On Behalf of | Apr 28, 2024 | Criminal Defense

In the state of Maryland and the rest of the United States, accused individuals have the right to a speedy trial. This is outlined in the US Constitution and there are also state and federal guidelines that protect defendants’ rights when it comes to trials.

Criminal case rights to a speedy trial

The Sixth Amendment of the Constitution states that the accused are granted the right to a speedy and public trial. There are other elements that are included in this Amendment including having the right to an impartial jury of the State and district where the crime was committed. The defendant also can request the assistance of counsel for Criminal Defense.

An accused individual needs to be brought to trial within a certain amount of time that’s deemed to be reasonable.

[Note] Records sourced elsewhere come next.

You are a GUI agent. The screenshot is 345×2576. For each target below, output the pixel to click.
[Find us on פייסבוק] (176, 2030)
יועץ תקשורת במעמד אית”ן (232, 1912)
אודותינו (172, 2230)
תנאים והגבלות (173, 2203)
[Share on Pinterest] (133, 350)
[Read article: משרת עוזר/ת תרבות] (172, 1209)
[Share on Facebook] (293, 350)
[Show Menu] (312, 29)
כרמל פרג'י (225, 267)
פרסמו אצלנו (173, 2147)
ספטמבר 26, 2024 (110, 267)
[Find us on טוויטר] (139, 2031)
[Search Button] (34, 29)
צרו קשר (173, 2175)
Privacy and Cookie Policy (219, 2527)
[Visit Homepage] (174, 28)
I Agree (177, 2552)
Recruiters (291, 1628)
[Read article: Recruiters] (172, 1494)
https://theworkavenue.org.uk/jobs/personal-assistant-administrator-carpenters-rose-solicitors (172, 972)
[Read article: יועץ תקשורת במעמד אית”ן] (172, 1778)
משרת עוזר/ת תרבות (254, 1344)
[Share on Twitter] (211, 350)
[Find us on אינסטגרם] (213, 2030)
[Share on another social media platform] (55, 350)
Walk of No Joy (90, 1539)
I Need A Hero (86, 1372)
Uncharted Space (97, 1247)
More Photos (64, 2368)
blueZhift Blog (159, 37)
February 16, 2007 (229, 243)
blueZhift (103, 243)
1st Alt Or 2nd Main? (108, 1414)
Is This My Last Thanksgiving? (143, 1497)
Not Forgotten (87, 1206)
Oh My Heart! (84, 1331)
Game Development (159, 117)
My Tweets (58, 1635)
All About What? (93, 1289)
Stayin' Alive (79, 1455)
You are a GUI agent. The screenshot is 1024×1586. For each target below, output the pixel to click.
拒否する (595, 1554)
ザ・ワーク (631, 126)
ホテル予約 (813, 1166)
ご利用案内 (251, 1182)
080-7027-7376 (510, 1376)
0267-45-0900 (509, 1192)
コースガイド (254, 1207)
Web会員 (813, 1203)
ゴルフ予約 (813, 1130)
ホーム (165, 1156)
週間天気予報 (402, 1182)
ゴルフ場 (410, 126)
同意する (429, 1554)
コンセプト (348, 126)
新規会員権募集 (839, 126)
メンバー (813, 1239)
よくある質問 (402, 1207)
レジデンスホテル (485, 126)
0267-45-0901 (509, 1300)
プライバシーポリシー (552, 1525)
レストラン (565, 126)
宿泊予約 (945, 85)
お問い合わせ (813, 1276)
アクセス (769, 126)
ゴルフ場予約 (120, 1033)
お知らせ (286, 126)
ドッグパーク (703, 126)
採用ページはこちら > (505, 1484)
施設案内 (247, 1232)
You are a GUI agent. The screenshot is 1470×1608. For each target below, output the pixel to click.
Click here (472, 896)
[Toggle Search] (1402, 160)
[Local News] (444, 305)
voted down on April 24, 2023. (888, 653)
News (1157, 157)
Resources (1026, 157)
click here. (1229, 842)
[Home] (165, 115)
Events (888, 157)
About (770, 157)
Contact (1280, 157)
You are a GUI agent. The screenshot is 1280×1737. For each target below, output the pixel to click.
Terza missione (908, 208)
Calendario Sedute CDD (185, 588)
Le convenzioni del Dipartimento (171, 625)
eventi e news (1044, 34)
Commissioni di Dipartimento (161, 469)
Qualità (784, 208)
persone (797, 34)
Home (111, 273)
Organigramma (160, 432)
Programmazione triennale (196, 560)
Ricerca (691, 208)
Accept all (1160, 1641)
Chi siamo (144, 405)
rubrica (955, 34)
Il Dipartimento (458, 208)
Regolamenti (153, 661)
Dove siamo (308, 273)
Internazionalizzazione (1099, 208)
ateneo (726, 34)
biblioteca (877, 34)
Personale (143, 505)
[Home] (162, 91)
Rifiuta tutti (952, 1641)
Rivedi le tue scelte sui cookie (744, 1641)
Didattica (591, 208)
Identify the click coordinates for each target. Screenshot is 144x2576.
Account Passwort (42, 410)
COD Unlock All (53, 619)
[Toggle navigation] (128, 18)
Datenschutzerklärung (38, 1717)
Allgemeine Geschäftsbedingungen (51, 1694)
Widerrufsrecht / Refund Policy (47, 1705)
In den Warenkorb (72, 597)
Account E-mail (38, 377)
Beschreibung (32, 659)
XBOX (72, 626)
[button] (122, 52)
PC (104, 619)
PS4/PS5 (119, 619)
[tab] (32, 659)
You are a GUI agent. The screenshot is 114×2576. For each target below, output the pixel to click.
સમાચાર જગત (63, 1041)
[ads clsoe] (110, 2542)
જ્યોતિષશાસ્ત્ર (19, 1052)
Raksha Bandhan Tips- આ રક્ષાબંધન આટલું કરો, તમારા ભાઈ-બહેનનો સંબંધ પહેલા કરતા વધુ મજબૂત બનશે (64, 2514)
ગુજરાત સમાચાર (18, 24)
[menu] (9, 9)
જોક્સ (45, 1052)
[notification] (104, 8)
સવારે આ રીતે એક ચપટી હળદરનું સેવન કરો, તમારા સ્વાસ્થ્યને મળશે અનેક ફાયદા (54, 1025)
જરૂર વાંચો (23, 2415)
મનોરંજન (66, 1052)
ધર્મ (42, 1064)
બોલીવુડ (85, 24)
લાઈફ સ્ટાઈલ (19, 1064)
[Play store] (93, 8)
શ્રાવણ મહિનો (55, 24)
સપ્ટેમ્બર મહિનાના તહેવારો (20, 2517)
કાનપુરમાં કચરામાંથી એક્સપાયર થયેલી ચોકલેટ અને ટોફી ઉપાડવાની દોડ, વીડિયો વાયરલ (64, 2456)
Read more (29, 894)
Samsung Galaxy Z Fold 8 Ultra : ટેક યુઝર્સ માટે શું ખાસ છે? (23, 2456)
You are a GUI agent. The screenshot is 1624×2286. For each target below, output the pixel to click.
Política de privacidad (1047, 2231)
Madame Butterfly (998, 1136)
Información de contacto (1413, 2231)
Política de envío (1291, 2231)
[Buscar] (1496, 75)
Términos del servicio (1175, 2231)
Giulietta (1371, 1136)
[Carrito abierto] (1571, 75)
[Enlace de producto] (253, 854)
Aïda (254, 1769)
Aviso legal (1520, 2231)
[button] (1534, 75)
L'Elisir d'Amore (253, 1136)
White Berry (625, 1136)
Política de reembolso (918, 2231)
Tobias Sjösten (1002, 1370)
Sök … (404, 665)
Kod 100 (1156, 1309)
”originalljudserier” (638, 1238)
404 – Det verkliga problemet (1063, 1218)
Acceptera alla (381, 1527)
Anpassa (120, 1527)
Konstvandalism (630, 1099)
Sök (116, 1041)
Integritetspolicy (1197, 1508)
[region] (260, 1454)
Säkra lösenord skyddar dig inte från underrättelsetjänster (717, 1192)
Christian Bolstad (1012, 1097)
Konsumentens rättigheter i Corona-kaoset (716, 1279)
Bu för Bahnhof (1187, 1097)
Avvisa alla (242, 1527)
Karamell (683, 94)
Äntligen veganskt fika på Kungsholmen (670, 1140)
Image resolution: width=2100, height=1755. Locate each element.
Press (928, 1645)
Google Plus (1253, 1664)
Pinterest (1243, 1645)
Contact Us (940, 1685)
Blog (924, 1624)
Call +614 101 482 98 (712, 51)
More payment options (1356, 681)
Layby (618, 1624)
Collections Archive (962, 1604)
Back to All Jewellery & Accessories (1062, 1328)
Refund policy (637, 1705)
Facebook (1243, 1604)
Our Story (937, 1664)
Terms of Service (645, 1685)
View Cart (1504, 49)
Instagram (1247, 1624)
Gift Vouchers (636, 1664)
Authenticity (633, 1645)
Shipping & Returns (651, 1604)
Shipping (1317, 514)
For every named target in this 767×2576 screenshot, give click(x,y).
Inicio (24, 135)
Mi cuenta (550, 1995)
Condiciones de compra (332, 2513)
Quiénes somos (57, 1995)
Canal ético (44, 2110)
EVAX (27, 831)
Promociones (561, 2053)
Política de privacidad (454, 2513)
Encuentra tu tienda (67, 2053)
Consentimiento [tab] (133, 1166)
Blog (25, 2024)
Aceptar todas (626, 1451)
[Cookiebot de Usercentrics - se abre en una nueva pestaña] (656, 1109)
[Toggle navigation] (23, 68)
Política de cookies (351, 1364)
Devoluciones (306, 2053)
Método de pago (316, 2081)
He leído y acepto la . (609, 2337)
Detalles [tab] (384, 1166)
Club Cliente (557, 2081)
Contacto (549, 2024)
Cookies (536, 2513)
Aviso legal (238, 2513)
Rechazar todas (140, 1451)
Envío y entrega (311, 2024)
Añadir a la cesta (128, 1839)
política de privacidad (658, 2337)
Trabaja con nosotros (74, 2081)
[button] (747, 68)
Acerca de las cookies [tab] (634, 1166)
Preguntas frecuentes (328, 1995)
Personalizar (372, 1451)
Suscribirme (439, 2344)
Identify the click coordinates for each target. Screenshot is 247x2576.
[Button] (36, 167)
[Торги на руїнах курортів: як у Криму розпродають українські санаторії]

What defines reasonable isn’t so clear-cut. However, the government isn’t legally allowed to imprison anyone without giving them a trial.

Though there isn’t a firm time limit for a “reasonable time,” the Supreme Court has set precedents. Statutory federal and state law also informs the boundaries of a speedy trial.

The four-part test

The Supreme Court came up with a four-part test, and courts do use this to assess the right to a speedy trial on a case-by-case basis. The officials need to look at the reason and length of the delay for the trial if the defendant asserted their right to have a speedy trial, and if there’s prejudice to the defendant.

The Supreme Court offers just a baseline for deciding when there have been speedy trial violations. Federal and state legislators are allowed to grant additional protections. Federal and state law have extra boundaries when it comes to speedy trials.

Maryland and federal law offer protections for anyone who is accused of a crime and offers rights to speedy trials, among other legal protections. It’s important to have at least a basic understanding of this if you’re a defendant in a criminal case.